THE VIRGINIAN-PILOT Copyright (c) 1995, Landmark Communications, Inc. DATE: Sunday, December 10, 1995 TAG: 9512080219 SECTION: CHESAPEAKE CLIPPER PAGE: 06 EDITION: FINAL TYPE: Another View SOURCE: BY WILLIAM R. PIERCE LENGTH: Medium: 69 lines
The revelation that the Virginia Beach School Board has overspent to the tune of $12.1 million has generated widespread media coverage and front-page headlines during recent weeks. However, in Chesapeake, the citizens have similar questions on how much money was spent on schools, but these questions generate little media interest and have been left unanswered by the Chesapeake School Board.
Early this summer, the Chesapeake Taxpayers' Association gathered totals of actual expenditures by the Education Department for the fiscal year ending 1994 from four authoritative public sources. These are the documents and the total expenditures that each records:
School Board's Proposed Operating Budget for Fiscal Year 1995-1996: $151,481,884
Virginia Department of Education, Superintendent's Annual Report for Virginia, 1993-1994: $188,238,179.56
Chesapeake's Proposed Operating Budget, 1995-1996: $152,127,397
State Auditor's Comparative Report of Local Government Revenues and Expenditures for the year ended June 30, 1994: $162,772,660
According to the state, $36.8 million was spent on education that cannot be explained from local reports.
Every citizen has a right to know how their tax dollars were spent; consequently, any citizen with basic mathematical skills should be able to track budget expenditures and get the right answer. However, here we have a situation where accounting experts from four different sources cannot agree.
When accounting experts cannot agree, it underscores the difficulty the School Board, the City Council or a private citizen will experience when attempting to cross-walk and reconcile budget figures between two separate organizations.
The recent change in management to a new school superintendent should have automatically triggered an independent audit to resolve these discrepancies, as is normally the case in private industry.
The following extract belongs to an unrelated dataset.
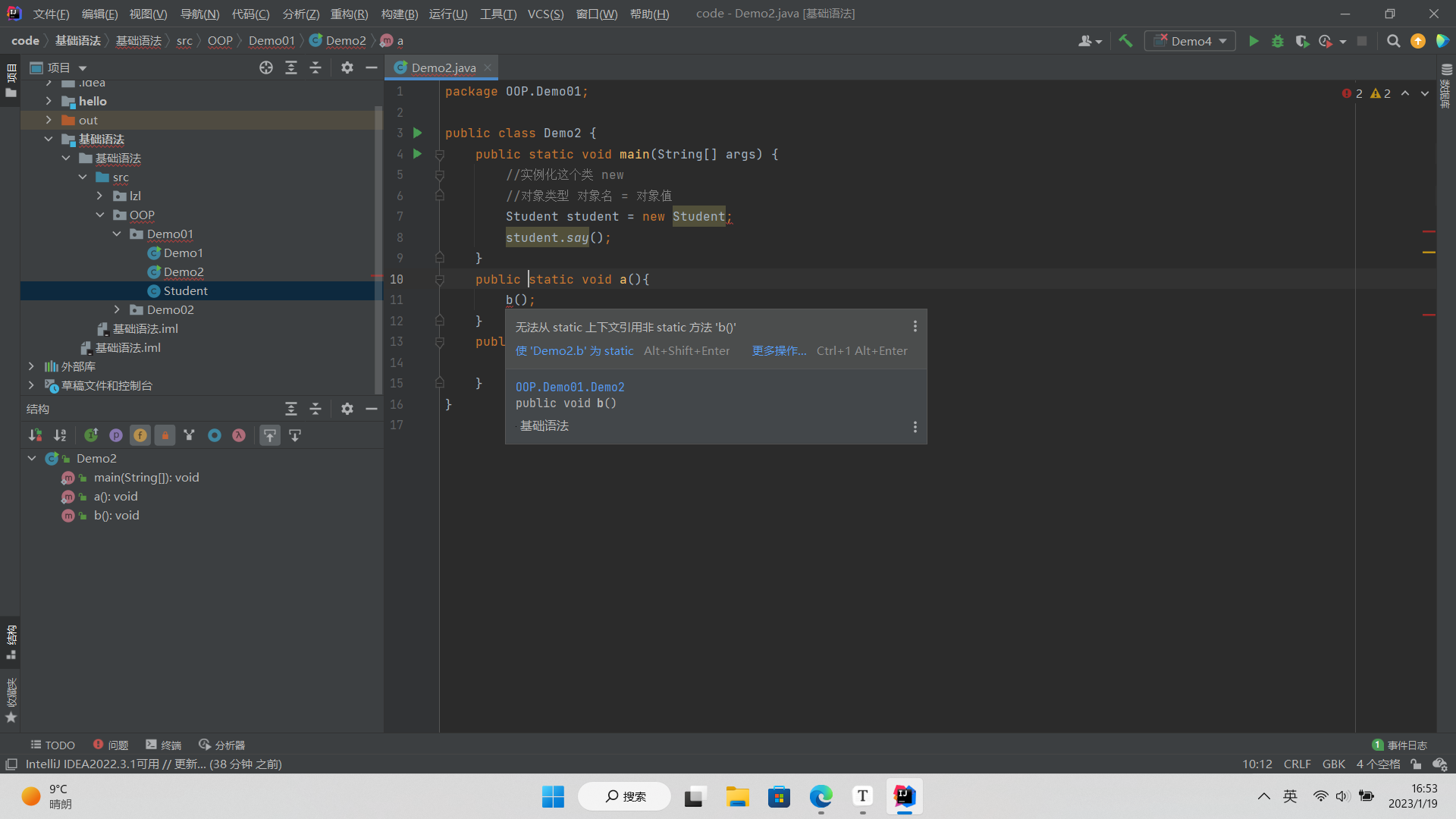Sort structure alphabetically

click(x=60, y=435)
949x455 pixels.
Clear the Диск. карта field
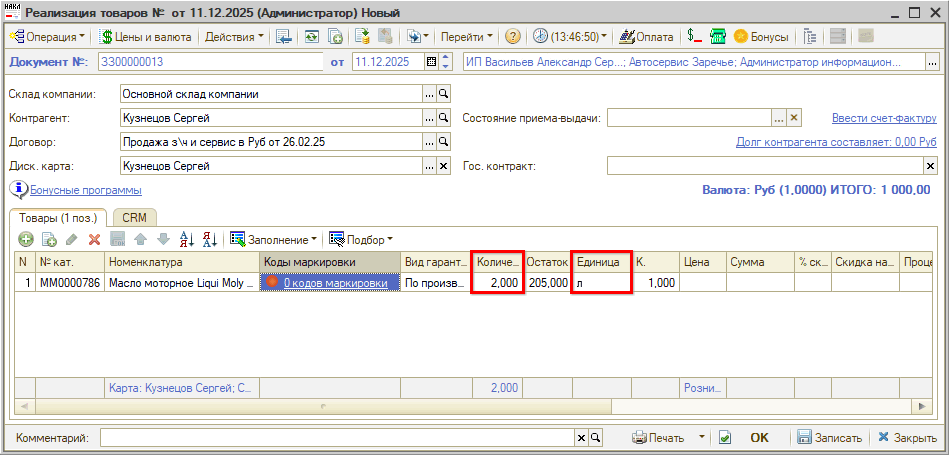tap(444, 165)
These types of unexplained discrepancies lend credence to Virginia Beach City Council's demand for consolidation of the School Board's support functions, such as accounting, payroll and purchasing offices, under the city's Finance Department.
The Beach School Board's overspending crisis together with the inability or unwillingness of the Chesapeake School Board to explain major budget disconnects should serve as a harbinger to our leadership and concerned citizens that a reorganization of the Chesapeake School Board is also in order.
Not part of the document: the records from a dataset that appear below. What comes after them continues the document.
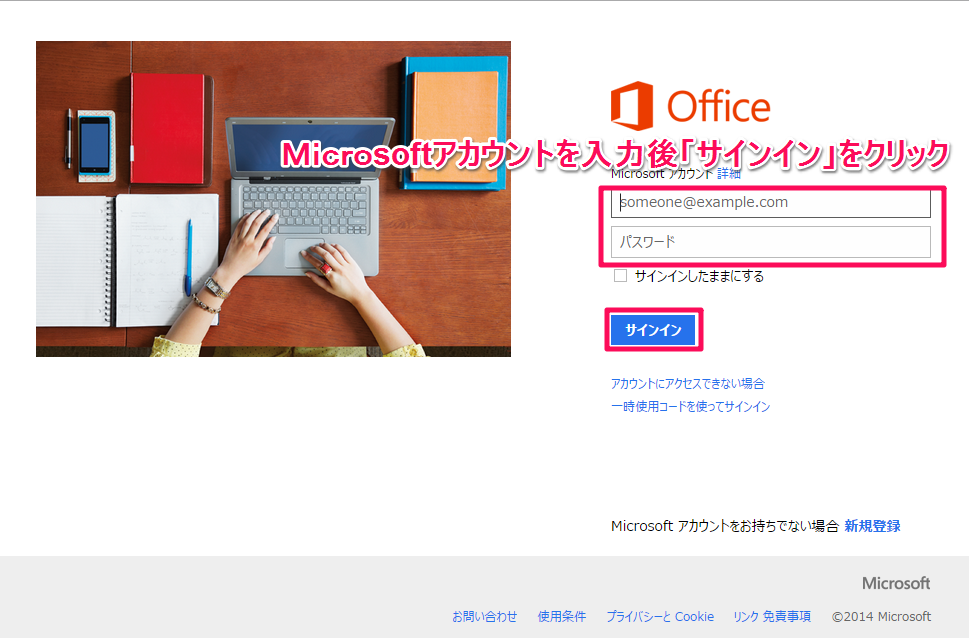969x638 pixels.
Task: Open the 詳細 link beside Microsoft アカウント
Action: click(729, 174)
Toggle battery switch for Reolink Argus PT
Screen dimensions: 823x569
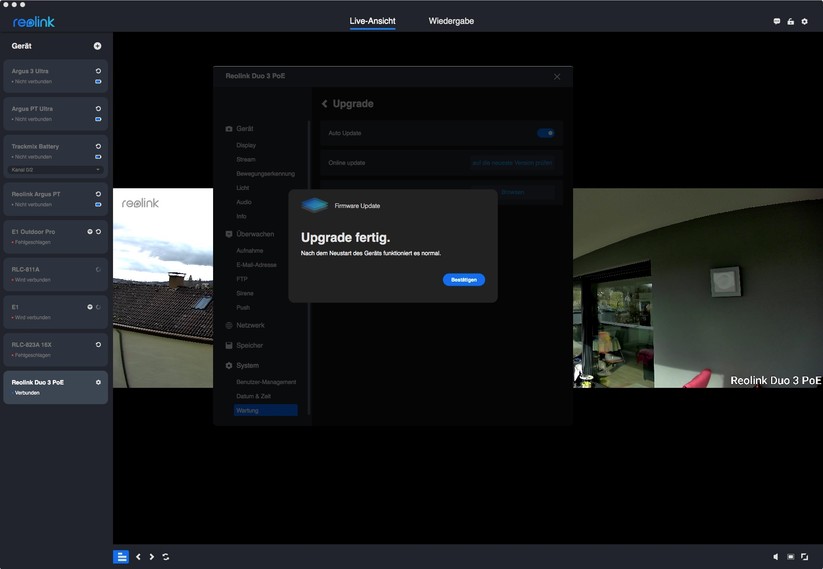pyautogui.click(x=98, y=204)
We believe that the citizens are entitled to the right answer regarding these actual expenditures. Additionally, with the transition in Chesapeake to an elected School Board, an independent audit is imperative as it will permit the present School Board to identify and resolve any problem areas before they reach the crisis stage similar to what Virginia Beach is experiencing and will provide a ``yardstick'' with which to measure the performance of the newly elected School Board.
Citizens of Chesapeake, if we do not get satisfactory answers from the School Board as to how our tax dollars for education were actually spent, we can express our dissatisfaction at the polls on Dec. 19 during the election of members of the School Board. MEMO: Mr. Pierce, who lives on Creef Lane, is acting vice president of the
Chesapeake Taxpayers Association and an unsuccessful candidate for the
City Council in last month's special election.